Comparable studies include one achieving 94.11% accuracy with naïve Bayes on 179 features selected via multiple SFFS and SAE (Tirumala & Narayanan, 2016). Another study using chi-square test for naïve Bayes reported up to 67% accuracy (Antunes et al., 2025). This study surpassed these with 95% accuracy using fewer genes and race-specific focus.
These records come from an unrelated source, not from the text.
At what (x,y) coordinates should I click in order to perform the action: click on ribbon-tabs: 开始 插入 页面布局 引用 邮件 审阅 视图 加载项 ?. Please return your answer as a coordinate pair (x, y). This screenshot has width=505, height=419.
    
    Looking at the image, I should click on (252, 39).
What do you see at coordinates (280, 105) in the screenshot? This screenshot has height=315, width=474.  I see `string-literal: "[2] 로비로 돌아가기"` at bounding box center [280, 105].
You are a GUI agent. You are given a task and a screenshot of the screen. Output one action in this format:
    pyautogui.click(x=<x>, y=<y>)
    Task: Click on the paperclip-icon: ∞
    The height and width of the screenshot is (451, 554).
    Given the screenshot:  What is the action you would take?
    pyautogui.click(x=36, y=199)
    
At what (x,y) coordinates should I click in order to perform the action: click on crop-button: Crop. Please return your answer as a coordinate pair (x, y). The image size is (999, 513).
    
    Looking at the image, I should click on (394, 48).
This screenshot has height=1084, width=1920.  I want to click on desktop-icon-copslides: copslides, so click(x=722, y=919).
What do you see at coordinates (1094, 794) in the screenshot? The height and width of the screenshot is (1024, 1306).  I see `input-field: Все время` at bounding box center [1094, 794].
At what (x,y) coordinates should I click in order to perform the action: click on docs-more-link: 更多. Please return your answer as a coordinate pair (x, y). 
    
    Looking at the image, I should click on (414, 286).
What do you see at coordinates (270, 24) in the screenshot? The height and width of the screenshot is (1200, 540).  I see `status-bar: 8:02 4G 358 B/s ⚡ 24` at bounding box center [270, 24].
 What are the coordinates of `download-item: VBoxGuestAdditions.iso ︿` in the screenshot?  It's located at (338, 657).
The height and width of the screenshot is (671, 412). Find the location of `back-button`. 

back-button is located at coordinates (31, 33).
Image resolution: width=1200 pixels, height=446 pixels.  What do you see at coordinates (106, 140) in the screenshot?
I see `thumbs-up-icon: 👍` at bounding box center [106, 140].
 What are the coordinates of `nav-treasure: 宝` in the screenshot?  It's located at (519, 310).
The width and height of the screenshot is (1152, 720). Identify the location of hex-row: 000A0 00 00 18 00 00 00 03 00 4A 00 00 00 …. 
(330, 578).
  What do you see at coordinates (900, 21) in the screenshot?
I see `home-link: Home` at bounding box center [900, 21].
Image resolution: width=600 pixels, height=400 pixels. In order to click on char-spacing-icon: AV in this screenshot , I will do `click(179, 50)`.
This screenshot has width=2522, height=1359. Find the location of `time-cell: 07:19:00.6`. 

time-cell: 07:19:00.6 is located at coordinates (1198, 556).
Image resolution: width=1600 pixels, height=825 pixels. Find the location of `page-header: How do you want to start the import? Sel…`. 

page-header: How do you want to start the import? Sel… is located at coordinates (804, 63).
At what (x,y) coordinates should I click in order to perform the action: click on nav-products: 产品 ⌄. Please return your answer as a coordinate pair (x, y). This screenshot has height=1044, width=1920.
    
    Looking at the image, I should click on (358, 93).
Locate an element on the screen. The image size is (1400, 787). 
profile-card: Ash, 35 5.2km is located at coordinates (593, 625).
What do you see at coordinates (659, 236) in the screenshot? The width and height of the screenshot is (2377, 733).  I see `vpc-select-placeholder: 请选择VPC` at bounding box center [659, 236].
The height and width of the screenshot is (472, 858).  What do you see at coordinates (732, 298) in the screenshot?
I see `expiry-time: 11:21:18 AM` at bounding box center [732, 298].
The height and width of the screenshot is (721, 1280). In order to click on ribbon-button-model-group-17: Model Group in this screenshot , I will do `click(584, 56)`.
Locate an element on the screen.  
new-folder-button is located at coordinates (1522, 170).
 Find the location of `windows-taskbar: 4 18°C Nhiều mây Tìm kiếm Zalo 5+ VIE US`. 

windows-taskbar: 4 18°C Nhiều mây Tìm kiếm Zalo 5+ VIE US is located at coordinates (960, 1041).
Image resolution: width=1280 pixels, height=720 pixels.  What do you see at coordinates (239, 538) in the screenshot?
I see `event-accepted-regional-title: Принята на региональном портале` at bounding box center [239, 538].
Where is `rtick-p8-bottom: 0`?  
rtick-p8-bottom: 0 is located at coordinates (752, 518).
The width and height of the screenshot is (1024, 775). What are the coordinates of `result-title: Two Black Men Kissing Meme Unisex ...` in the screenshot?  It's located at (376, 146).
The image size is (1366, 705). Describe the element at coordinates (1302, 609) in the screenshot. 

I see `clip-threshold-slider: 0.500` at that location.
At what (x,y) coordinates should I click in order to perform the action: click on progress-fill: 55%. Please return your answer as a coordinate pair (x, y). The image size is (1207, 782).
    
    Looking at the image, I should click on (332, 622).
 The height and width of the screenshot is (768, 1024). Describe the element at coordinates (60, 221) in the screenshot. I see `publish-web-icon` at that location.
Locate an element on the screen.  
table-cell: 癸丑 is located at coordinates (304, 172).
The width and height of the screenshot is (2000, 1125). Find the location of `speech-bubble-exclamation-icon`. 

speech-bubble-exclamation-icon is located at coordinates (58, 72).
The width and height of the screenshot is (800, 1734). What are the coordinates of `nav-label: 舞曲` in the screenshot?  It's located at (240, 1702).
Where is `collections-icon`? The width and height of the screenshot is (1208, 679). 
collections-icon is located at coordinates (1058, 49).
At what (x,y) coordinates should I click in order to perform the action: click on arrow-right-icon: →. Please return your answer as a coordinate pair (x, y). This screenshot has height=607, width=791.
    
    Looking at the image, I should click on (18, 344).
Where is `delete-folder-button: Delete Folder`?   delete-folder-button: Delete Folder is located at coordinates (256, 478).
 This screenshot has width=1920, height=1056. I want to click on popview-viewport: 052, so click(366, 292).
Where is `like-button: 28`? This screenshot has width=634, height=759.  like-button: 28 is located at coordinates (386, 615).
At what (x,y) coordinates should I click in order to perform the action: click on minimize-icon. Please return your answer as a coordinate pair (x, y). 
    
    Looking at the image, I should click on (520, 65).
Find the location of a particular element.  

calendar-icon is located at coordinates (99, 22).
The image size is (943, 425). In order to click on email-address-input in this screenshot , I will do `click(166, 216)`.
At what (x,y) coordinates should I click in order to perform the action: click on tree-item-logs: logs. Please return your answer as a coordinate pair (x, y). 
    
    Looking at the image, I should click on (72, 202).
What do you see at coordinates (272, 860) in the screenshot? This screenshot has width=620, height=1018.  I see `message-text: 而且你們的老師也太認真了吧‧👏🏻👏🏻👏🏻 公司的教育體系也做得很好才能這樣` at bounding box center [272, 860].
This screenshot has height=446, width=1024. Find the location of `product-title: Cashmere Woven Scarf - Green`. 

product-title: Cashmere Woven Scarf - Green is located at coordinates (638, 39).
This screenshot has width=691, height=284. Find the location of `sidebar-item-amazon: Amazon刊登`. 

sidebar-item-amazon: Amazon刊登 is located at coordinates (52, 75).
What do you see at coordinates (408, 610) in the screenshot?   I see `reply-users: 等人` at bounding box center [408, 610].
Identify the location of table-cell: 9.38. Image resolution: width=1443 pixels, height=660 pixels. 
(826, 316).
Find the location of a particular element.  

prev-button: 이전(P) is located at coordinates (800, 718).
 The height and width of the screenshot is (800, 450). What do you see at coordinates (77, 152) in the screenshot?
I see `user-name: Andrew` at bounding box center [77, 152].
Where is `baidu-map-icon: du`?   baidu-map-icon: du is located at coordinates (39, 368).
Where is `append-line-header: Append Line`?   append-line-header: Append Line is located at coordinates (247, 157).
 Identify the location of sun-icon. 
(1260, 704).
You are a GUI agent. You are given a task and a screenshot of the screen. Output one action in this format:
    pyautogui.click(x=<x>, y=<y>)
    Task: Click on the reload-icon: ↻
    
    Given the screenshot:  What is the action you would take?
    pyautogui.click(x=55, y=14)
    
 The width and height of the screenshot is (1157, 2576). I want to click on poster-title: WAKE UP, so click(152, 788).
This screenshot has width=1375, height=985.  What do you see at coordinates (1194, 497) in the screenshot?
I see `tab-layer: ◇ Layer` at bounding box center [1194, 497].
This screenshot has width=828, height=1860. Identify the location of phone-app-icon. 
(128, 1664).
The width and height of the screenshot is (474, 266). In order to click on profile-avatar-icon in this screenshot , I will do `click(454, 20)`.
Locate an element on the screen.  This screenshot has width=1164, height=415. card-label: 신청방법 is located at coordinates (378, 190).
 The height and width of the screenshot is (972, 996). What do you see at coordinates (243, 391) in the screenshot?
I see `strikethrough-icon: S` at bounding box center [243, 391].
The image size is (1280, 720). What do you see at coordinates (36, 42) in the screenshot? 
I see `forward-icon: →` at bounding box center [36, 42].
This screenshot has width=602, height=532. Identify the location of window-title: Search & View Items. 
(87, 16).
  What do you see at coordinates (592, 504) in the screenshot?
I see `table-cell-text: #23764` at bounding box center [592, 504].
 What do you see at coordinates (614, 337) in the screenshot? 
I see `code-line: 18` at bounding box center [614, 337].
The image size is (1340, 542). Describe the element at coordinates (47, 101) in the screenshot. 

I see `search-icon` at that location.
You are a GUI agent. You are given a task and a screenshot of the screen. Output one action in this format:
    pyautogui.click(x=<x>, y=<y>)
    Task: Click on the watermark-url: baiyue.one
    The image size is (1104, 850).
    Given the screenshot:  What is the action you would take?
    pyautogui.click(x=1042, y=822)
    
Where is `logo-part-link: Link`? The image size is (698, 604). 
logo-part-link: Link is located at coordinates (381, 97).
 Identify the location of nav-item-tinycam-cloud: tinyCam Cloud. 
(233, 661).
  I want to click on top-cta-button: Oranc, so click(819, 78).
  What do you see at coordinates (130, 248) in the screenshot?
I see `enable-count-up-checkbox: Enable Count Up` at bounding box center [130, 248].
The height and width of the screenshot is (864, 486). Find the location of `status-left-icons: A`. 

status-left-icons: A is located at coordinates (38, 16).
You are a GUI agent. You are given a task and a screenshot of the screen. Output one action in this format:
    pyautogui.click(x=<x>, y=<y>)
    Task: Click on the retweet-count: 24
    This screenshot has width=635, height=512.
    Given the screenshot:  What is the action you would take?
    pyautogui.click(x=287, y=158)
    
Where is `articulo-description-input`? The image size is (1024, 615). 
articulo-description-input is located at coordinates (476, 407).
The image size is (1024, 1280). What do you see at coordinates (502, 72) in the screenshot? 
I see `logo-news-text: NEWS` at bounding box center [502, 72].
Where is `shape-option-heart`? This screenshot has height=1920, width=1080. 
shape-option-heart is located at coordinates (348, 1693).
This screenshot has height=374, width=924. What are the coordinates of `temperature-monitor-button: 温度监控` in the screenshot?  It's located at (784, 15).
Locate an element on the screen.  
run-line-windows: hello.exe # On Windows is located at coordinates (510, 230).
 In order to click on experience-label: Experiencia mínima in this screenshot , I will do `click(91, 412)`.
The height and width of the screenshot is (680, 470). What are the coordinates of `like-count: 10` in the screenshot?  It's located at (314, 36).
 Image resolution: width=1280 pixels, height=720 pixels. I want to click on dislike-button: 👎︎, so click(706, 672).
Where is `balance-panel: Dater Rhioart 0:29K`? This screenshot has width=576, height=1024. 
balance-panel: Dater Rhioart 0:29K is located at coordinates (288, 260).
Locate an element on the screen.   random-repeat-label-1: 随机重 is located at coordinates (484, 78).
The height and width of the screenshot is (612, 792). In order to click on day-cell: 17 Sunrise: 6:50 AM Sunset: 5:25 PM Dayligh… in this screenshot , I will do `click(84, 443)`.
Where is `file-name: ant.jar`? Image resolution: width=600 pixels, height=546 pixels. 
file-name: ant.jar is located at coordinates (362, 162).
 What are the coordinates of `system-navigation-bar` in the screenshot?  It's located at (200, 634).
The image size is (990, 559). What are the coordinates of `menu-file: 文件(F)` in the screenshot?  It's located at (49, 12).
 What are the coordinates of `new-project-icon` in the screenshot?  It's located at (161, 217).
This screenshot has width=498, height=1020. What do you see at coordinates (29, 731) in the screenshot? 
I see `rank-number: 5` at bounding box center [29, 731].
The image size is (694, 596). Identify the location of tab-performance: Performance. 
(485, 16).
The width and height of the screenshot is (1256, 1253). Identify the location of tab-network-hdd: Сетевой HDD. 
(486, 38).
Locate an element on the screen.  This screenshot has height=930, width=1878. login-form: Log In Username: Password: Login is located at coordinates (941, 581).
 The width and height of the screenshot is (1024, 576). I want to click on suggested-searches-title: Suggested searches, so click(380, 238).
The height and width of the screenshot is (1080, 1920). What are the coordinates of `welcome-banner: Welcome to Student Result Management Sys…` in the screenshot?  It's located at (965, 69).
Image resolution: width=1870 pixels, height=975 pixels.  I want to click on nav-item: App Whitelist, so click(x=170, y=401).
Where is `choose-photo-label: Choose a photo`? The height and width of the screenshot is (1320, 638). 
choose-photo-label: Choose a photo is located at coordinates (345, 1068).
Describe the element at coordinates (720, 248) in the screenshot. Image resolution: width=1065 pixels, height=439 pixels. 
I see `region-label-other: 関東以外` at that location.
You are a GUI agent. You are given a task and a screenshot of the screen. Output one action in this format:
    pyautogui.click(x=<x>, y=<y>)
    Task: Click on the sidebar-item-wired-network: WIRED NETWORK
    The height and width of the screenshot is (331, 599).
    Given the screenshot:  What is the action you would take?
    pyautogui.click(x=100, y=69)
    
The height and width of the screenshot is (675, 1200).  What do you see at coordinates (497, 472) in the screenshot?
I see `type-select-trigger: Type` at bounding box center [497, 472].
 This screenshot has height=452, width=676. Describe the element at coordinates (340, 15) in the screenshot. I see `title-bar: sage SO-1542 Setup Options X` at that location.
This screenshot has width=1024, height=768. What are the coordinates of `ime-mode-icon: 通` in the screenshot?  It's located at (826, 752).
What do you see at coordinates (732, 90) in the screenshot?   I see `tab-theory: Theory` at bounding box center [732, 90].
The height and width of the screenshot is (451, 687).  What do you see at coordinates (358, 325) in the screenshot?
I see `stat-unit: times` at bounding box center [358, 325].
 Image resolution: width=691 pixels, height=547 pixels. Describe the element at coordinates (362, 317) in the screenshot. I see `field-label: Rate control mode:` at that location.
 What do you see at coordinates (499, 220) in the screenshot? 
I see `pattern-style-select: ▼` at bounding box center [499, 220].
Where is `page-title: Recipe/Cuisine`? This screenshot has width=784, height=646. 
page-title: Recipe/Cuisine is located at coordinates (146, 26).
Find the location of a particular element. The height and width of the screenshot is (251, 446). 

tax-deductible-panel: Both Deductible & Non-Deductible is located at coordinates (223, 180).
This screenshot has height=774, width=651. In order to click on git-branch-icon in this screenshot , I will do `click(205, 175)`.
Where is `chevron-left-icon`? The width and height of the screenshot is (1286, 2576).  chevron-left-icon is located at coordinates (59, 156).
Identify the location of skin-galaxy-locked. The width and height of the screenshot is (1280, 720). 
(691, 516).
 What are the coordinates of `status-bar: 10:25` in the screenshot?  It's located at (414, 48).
For broader validation, a study employing Weka data mining tool for feature selection and SVM algorithms achieved 95.8% (Alkhateeb et al., 2019). These comparisons affirm the framework’s competitiveness, particularly with minimal features and race-specific validation.
Conclusion
This study implemented improved feature selection via DEG analysis and ROC analyses for prostate cancer detection using Gaussian naïve Bayes. Models with fewer genes achieved 95% accuracy, with recall, precision and F1-score reaching 97%. The minor accuracy difference between races indicates the need for race-specific approaches. Validation on Black race samples produced comparable performance of 93%, demonstrating model robustness while emphasizing the importance of race-aware diagnostics. The integration of LIME enhanced interpretability by identifying key genes influencing prediction outcomes. Limitations include small sample sizes, class imbalances, and fewer Black/normal samples, potentially affecting generalizability of the results. Overall, feature selection is crucial for developing race-based Gaussian naïve Bayes models.